# Indoor kittens/cats wanted- dundee area



## GeorgiiePixie (Apr 11, 2013)

hey 
i am looking to rehome a kitten/cat in the ner future.
i currently have a female maine coon whom i sadly found out recently has leukeamia, we were also told this morning that she has only 4-6 weeks left to live but i personally, based on how she is, believe it will be much less time. i am devastated as she is like a baby to me and i cant think of how my life will be without her but i know i can help make another cat feel just as special and as loved as she is.

i love cats and me being agoraphobic, find that they are not only brilliant companions while my partner is at work but also help to relieve a lot of stress. i would love to have another cat, possibly 2 if they are siblings and cannot be separated, as i know i can offer them an extremely loving and dedicated home. 
my kitty is loved and well looked after, she is spoiled, cuddled and played with every day. she was adopted and i have had 2 other cats when i lived with my parents, therefor i do have knowledge and experience with cats. i would prefer a female cat but not fussed either way. the cat must be an indoor cat, as i previously have said, i am agoraphobic therefor cannot leave my home, plus i live in a close - ground floor- but still no access to the outdoors. i also live very near 2 main busy roads therefor i would not feel safe allowing a cat outdoors. if offering an older cat then it must be neutered/spayed as i do not agree with animals being used for breeding, plus it is also safer health wise for the cat.

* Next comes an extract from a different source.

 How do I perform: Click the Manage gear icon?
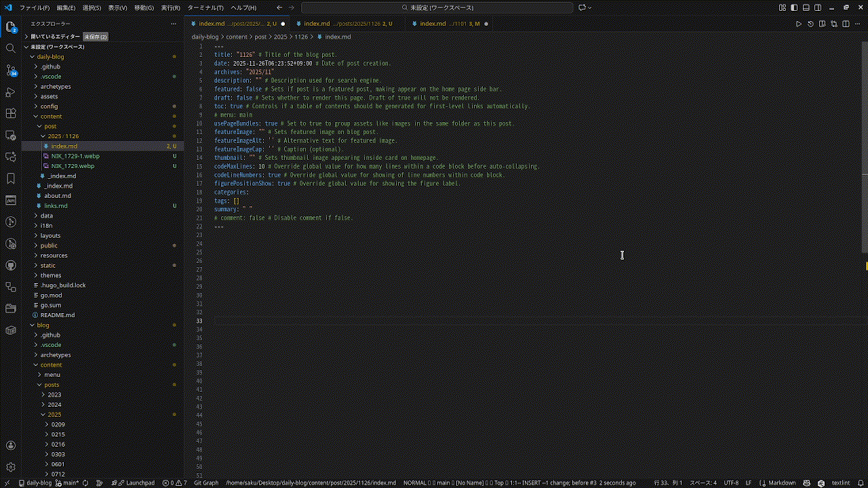click(x=11, y=467)
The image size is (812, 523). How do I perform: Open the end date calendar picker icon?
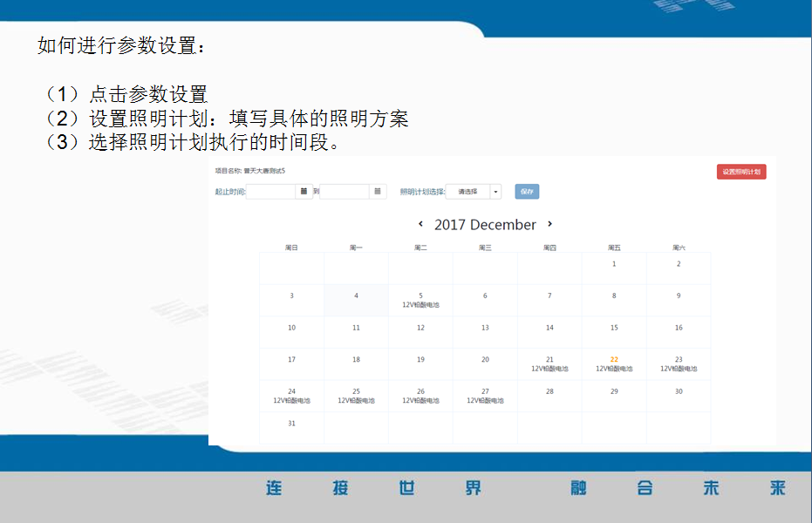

my house is a 1 bedroom flat but has plenty of space for the cat to roam around, hide and play. if you think you may have cats/kittens that would meet not only my needs but also the cats needs then please contact me  
ive also attached a picture of my cat Princess'Baby'Tigerlily so that you can see she is a very well looked after, happy cat.


----------



## jaycee05 (Sep 24, 2012)

I am so sorry to hear about your lovely cat having leukamia, i recently had to have my beloved Sasha put to sleep, she was 17, but still sadly missed
You might not feel like having another cat so soon,but have you thought of contacting Maine Coon rescues if you would like anotherMC even [pedigree cats go into rescues
Also they will bring the cat to you,as they would want to see if your home was suitable
Ragdolls are placid cats too, and usually happy to be an indoor cat


----------



## GeorgiiePixie (Apr 11, 2013)

jaycee05 said:


> I am so sorry to hear about your lovely cat having leukamia, i recently had to have my beloved Sasha put to sleep, she was 17, but still sadly missed
> You might not feel like having another cat so soon,but have you thought of contacting Maine Coon rescues if you would like anotherMC even [pedigree cats go into rescues
> Also they will bring the cat to you,as they would want to see if your home was suitable
> Ragdolls are placid cats too, and usually happy to be an indoor cat


thankyou

i had been thinking that i may not want another cat but after much deliberation and discussions with my partner we decided we would want to give another cat a loving home. i have had cats protection out to my home and they said it was not suitable at all firstly because of the roads we live near and secondly because the cat would have no access to outdoors. they were made well aware of our situation and that we were interested in indoor cats only but this was overlooked and we felt we were being interrigated like criminals. so we gave up on that front. we would be happy with any breed if im honest


----------



## jaycee05 (Sep 24, 2012)

I know .its ridiculous, that these charities want people to have outdoor cats, maybe because the rescue cats have been used to going out
I would try the pedigree rescues, as they prefer people to rehome indoor cats only
I was contacted by the Ragdoll rescue , a couple of yesrs ago,as they knew i had ragdolls,and asked if i would be a home checker, but the cats MUST go to indoor homes only
I went to see a lovely lady who adored cats of any breed, and a lovely Ragdoll girl was placed with her
Not sure if there any in your are,as i see you are in Scotland, but you could google the various rescues and see where they are
There IS a charge ,but not too bad i think
Good luck anyway in your search


----------



## carly87 (Feb 11, 2011)

Oh dear. Sounds like the perfect home for my Millie.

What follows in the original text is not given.